The "Eye of the Sun" also refers to Spukanee, or "Children of the Sun," which is what the Spokane people called themselves when the white men found them. It also relates to a story about the first red man's brother, of whom a witch was so enamored that she leaped onto his face and stuck there. "When she fell off, she tore out one of his eyes. He then volunteered to ascend into the sky to light up the world."*
*Robert H. Ruby and John A. Brown, The Spokane People: Children of the Sun, Norman: University of Oklahoma Press, 1981, 6-7.
Flett has always loved horses and rodeos. When he was a young man, he was a bull rider. And one of his favorite subjects is of Jackson Sundown, the Nez Perce bronc rider who, in 1916, became the first native horseman to become a World Champion.

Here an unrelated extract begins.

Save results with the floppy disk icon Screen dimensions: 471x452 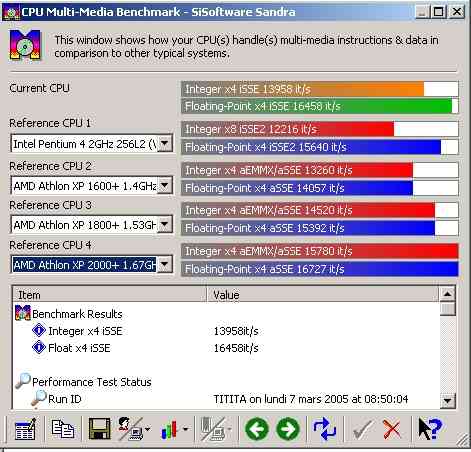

In this mixed media piece, richly layered with common objects of the material culture in the 1940s, Flett adds breadth and depth to the subject. He pictures a Spokane woman bronc rider performing a heroic feat and bringing honor to the tribe in a way that is comparable to those of John Stevens. Stevens stands in the circle of the sun with his family in 1940, shortly before World War II, which was brought home to American families in the ration books they were issued. The bronc rider, the photo, and the ration book are layered over a ledger page, an icon of what Janet Berlo and Joyce Szabo explain as a transcultural art form. The image of the Spokane woman rider and her horse in their finest attire serves an identity glyph and established the irony of the title. "Cowgirls and Indians" mocks the implicitly sexist as well as racist form of childhood play common to the 1940s.
While the subject of "Spear in the Ground" is Flett’s maternal grandfather, his great-grandmother plays a major role, and the first part of the story is told from her point of view. Moreover, the multi-layered pictographic story is about the nexus of Flett's family relations that stems from her desperate act of love.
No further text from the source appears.